US 12,136,230 B2
Method for training neural network, system for training neural network, and neural network
Sven Meier, Wilsele (BE); Octave Mariotti, Paris (FR); Hakan Bilen, Edinburgh (GB); and Oisin MacAodha, Edinburgh (GB)
Assigned to TOYOTA JIDOSHA KABUSHIKI KAISHA, Toyota (JP); and THE UNIVERSITY COURT OF THE UNIVERSITY OF EDINBURGH, South Bridge Endinburgh (GB)
Filed by TOYOTA JIDOSHA KABUSHIKI KAISHA, Toyota (JP); and The University Court of the University of Edinburgh, South Bridge Edinburgh (GB)
Filed on Apr. 11, 2022, as Appl. No. 17/717,546.
Claims priority of application No. 21167942 (EP), filed on Apr. 12, 2021.
Prior Publication US 2022/0327730 A1, Oct. 13, 2022
Int. Cl. G06T 7/70 (2017.01); G06N 3/045 (2023.01); G06T 15/06 (2011.01)

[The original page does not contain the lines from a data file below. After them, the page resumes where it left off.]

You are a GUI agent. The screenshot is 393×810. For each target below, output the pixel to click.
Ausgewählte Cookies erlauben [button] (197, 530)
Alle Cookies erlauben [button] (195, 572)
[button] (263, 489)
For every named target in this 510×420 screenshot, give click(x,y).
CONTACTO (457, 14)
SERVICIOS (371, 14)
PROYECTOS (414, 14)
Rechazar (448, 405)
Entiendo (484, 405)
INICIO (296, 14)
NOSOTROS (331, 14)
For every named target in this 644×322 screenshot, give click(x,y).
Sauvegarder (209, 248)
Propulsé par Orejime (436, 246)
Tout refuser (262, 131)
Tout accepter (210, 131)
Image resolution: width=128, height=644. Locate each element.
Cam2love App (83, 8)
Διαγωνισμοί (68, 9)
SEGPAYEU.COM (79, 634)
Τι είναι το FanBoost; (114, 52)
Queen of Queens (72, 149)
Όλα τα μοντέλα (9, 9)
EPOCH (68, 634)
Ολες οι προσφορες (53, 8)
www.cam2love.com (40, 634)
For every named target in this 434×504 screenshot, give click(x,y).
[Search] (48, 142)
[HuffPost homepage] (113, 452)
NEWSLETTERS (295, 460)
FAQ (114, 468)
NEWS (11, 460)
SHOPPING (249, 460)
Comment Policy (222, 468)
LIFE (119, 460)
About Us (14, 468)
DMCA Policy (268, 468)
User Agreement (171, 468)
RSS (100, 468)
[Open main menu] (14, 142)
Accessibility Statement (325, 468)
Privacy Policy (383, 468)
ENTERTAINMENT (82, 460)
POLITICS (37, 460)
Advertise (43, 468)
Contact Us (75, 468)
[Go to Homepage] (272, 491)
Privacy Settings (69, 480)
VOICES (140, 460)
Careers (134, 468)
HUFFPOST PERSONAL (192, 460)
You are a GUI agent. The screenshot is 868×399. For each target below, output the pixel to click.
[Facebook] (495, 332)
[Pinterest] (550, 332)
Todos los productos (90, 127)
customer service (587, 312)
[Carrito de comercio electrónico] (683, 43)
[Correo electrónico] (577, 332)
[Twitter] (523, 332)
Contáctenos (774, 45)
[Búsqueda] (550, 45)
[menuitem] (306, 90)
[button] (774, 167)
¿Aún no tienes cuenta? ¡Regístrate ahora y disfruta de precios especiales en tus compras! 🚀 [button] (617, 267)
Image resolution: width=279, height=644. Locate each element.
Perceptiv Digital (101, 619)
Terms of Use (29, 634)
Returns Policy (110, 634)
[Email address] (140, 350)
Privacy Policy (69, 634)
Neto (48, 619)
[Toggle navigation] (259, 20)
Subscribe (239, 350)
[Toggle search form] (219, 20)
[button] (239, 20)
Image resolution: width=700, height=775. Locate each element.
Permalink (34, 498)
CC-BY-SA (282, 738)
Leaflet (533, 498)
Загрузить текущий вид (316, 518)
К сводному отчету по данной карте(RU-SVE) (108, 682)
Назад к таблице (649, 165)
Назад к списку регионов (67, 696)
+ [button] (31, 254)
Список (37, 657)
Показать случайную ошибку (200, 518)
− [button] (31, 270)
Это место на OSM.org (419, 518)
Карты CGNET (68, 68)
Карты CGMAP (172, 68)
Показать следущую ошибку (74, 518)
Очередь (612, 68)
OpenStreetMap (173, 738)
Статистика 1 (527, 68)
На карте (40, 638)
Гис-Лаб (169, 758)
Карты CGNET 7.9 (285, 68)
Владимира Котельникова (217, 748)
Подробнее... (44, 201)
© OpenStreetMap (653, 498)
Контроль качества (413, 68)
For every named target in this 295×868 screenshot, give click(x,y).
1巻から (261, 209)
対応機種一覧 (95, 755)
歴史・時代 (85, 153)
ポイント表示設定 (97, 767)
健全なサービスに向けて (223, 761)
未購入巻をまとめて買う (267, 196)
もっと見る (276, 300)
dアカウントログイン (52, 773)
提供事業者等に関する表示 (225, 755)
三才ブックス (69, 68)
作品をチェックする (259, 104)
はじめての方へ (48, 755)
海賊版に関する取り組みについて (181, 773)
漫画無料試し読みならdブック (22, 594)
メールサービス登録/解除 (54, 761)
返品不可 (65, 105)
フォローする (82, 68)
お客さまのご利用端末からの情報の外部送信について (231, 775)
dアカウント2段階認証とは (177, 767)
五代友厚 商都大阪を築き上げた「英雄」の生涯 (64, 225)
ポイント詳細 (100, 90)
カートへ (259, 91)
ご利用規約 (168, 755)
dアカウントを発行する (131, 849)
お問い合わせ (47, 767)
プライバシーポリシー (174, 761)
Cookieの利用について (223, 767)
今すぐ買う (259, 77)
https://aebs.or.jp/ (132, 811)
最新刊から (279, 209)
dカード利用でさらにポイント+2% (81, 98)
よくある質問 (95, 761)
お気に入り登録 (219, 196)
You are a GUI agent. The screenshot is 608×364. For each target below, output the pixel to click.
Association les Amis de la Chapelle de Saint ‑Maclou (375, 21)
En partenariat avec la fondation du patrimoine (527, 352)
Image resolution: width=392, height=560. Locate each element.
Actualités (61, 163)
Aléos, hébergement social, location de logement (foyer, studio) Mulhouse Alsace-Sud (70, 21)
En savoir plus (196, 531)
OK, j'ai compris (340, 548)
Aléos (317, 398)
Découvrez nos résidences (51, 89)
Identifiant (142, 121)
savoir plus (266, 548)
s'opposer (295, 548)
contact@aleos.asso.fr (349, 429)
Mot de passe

CPC G06T 7/70 (2017.01) [G06N 3/045 (2023.01); G06T 15/06 (2013.01); G06T 2207/20081 (2013.01); G06T 2207/20084 (2013.01); G06T 2207/30252 (2013.01)] 13 Claims
OG exemplary drawing
 
1. A method for training a first neural network to detect a viewpoint of an object visible on an image, centered, and belonging to a given category of object when this image is inputted to the first neural network, comprising:
providing a dataset of pairs of images, each pair of images comprising a first image on which an object belonging to said category is visible under a first viewpoint and centered, and a second image on which the same object is visible under a second viewpoint which differs from the first viewpoint, and centered,
providing a second neural network configured to be able to deliver appearance information of an object visible on an image and belonging to said category when this image is inputted to the second neural network,
providing a third neural network configured to be able to deliver a synthetic image of an object of said category when appearance information of an object and a viewpoint are inputted to the third neural network,
jointly training the first neural network, the second neural network, and the third neural network by adapting parameters of the first neural network, the second neural network, and the third neural network so as to minimize a distance between:
at least a portion of the first image of a pair of images from the dataset of pairs of image, this portion showing the object visible on the image, and
a synthetic image delivered by the third neural network after it receives as input a viewpoint delivered by the first neural network after inputting the first image to the first neural network and appearance information delivered by the second neural network after inputting the second image of the pair to the second neural network.